Let’s take a look at what has been done so far… We created a very simplistic translation table and saved a pointer to it to the right register. At this point the translation table is not actually being used, because we didn’t configure and enable MMU yet. So let’s do that.

ARM supports multiple different address translation schemas and for each of those there are multiple different configuration parameters, so let’s try to recall what parameters do we need to configure:

  1. Translation granule - we have a choice between 4 KiB, 16 KiB and 64 KiB, remeber that I decided at the beginning that we will use 64 KiB granule;
  2. We will use a single contiguous VA range, instead of splitting it in lower and higher halfs;
  3. We will only support EL2 exception level for now;
  4. Finally, we will only have a single translation stage.

Looking at section D8.1.2 Translation regimes from the Arm Architecture Reference Manual for A-profile architecture, you can see the list of the supported translation regimes. Among those we need so called “Non-secure EL2 translation regime”.

NOTE: I mostly ignored the topic of security states all together so far and I don’t intend to cover it, so going forward just assume that everything we do happens in non-secure state. I also ignore the topic of realm state, so please ignore those as well and assume that we are not using it.

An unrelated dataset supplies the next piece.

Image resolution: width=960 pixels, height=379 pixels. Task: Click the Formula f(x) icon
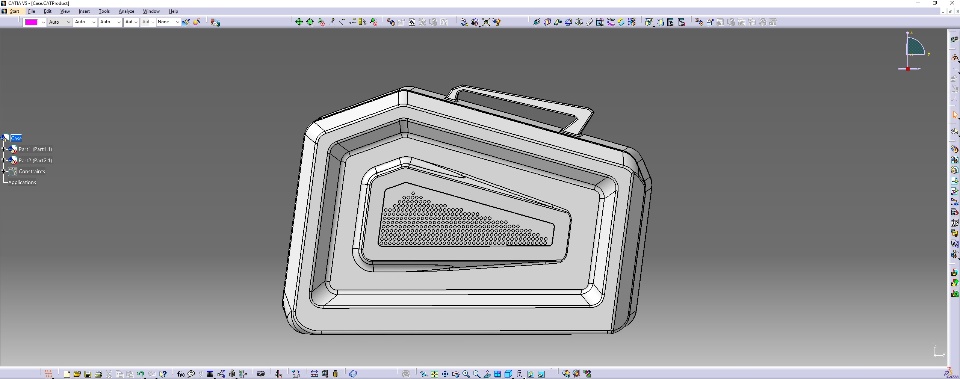pyautogui.click(x=181, y=373)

NOTE: When documentation says something like “EL1&0” in the translation scheme description, it means that the translation scheme supports multiple exception levels, e.g. “EL1&0” supports EL1 and EL0.

So how can we tell the CPU to use “Non-secure EL2 translation regime”? Once you know what translation scheme you want to use, documentation provides a pretty clear answer:

  1. CPU must be in non-secure state and in EL2 - I just assume that these conditions hold true and we don’t need to do anything to make it true;
  2. The value of HCR_EL2.E2H bit is 0.

NOTE: In case the CPU is in secure state or not in EL2, we can change it if the CPU supports changing to EL2 at all, but to simplify an already lengthy post, I omit details of how to do it.

So we need to make sure to reset bit E2H in the HCR_EL2 register to 0 to configure what we want. We already saw multiple times how to manipulate system registers in Aarch64, so the following code should look very familiar:

hcr_el2_store:
    msr hcr_el2, x0
    ret

hcr_el2_load:
    mrs x0, hcr_el2
    ret

Register HCR_EL2 is a 64 bit register, and E2H is bit 34 of that register.

Let’s take a look at the translation granules now. Section D8.1.1 Translation granules of the Arm Architecture Reference Manual for A-profile architecture implies that not all translation granule sizes may be supported on each Arm implementation.

We can check if 64 KiB translation granule is supported by looking at ID_AA64MMFR0_EL1 register. This is a readonly feature register. It exists to report what optional features are supported by the underliyng hardware.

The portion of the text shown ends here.